start Materials provided

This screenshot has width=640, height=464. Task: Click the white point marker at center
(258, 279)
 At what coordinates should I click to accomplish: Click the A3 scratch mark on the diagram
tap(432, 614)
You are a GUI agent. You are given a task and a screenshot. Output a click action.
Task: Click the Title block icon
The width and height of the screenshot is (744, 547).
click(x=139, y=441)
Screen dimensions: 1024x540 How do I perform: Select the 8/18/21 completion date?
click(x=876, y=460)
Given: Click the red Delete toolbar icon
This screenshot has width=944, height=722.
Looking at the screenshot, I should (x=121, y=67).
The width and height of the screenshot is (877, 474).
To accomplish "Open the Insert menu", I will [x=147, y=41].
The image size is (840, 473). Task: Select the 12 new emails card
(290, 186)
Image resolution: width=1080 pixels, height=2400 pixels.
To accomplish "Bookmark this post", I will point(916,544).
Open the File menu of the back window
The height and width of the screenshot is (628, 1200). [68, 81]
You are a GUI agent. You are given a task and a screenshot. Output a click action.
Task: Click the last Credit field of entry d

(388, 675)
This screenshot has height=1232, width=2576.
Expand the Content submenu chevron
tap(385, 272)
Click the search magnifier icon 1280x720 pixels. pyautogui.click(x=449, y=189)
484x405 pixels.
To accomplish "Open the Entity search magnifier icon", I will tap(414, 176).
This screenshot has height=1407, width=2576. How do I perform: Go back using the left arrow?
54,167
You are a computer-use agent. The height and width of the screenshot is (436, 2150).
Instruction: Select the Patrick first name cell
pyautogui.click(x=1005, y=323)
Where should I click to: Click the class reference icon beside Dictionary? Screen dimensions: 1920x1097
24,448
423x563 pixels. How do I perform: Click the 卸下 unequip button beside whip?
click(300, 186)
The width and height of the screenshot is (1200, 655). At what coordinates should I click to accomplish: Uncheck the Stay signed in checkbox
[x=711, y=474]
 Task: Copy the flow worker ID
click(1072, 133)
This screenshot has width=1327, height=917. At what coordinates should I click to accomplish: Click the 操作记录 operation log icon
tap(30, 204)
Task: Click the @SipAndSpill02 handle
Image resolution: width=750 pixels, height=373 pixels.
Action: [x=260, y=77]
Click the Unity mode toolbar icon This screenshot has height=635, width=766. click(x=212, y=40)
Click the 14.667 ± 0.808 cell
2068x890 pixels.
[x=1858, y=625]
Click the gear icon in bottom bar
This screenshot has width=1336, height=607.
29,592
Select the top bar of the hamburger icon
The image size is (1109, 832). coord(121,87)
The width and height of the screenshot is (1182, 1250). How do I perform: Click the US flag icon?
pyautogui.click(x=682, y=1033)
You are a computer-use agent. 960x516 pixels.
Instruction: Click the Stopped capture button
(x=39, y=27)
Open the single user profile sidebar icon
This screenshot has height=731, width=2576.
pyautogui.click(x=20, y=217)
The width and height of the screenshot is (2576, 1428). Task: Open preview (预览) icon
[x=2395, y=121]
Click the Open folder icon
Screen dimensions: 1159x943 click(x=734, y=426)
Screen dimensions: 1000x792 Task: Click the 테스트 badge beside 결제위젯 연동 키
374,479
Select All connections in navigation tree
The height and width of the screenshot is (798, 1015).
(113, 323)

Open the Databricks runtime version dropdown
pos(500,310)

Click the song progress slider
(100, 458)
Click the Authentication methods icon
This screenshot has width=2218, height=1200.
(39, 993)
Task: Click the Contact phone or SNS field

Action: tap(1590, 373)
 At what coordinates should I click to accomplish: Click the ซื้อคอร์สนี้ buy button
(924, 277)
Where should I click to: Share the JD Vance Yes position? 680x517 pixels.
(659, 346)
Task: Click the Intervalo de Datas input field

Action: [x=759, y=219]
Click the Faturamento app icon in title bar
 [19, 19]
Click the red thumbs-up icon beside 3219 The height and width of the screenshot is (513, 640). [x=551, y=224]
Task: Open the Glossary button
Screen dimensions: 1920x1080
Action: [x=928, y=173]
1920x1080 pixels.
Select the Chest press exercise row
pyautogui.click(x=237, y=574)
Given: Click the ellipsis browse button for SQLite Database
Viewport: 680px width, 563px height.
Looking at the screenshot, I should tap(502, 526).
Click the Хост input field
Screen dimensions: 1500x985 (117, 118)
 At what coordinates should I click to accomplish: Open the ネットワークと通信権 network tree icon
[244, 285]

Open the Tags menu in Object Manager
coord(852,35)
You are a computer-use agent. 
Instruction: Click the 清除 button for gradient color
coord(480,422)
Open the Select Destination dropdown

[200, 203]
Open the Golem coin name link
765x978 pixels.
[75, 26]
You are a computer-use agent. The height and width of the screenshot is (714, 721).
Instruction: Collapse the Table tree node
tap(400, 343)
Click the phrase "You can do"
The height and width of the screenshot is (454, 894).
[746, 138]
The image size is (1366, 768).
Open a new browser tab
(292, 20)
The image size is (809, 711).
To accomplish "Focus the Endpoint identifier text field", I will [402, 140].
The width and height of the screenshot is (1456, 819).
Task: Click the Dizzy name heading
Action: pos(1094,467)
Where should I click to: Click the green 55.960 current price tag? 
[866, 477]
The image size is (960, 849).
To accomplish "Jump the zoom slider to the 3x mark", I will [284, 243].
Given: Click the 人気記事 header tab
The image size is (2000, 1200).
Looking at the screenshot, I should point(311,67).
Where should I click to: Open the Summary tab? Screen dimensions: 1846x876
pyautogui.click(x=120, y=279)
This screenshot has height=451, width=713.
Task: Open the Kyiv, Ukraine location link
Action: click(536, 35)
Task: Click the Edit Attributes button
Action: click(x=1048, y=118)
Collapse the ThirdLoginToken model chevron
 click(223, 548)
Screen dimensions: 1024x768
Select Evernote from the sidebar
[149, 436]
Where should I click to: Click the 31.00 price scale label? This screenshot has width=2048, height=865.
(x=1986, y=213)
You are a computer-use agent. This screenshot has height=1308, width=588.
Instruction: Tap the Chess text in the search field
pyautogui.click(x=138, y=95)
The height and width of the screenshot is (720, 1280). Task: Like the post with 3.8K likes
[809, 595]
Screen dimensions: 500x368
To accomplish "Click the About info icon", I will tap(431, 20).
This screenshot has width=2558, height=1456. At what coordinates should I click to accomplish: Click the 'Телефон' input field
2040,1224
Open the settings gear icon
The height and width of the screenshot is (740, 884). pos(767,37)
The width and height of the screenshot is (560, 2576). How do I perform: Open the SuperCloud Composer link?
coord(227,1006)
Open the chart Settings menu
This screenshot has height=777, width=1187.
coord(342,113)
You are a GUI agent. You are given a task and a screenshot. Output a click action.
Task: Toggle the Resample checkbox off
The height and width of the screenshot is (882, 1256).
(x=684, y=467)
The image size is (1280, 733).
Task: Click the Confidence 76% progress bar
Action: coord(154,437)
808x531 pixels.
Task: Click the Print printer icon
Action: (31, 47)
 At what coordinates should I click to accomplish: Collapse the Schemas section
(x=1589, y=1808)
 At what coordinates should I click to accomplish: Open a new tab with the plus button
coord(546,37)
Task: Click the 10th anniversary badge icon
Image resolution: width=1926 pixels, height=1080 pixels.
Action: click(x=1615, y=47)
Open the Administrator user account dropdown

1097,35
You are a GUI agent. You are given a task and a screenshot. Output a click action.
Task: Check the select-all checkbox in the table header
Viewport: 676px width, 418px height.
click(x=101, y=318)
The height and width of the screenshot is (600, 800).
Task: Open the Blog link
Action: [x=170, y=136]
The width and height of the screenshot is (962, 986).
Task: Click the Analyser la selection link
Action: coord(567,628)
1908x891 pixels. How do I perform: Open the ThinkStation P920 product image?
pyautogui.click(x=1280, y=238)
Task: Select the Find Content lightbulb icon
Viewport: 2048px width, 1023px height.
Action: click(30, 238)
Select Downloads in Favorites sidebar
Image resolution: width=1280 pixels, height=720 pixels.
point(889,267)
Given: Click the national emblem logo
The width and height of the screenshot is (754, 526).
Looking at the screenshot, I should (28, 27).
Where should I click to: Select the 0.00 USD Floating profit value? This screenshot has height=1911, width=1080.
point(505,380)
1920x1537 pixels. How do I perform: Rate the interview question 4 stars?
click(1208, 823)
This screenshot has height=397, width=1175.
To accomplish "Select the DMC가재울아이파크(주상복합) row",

end Materials provided

» Problem details: Rewrite the data from its first line through the line containing "Looking at the screenshot, I should (x=121, y=67).", changing "Title block" to "Legend" and leaving everything else unchanged.

» Response to this exercise:
This screenshot has width=640, height=464. Task: Click the white point marker at center
(258, 279)
 At what coordinates should I click to accomplish: Click the A3 scratch mark on the diagram
tap(432, 614)
You are a GUI agent. You are given a task and a screenshot. Output a click action.
Task: Click the Legend icon
The width and height of the screenshot is (744, 547).
click(x=139, y=441)
Screen dimensions: 1024x540 How do I perform: Select the 8/18/21 completion date?
click(x=876, y=460)
Given: Click the red Delete toolbar icon
This screenshot has width=944, height=722.
Looking at the screenshot, I should (x=121, y=67).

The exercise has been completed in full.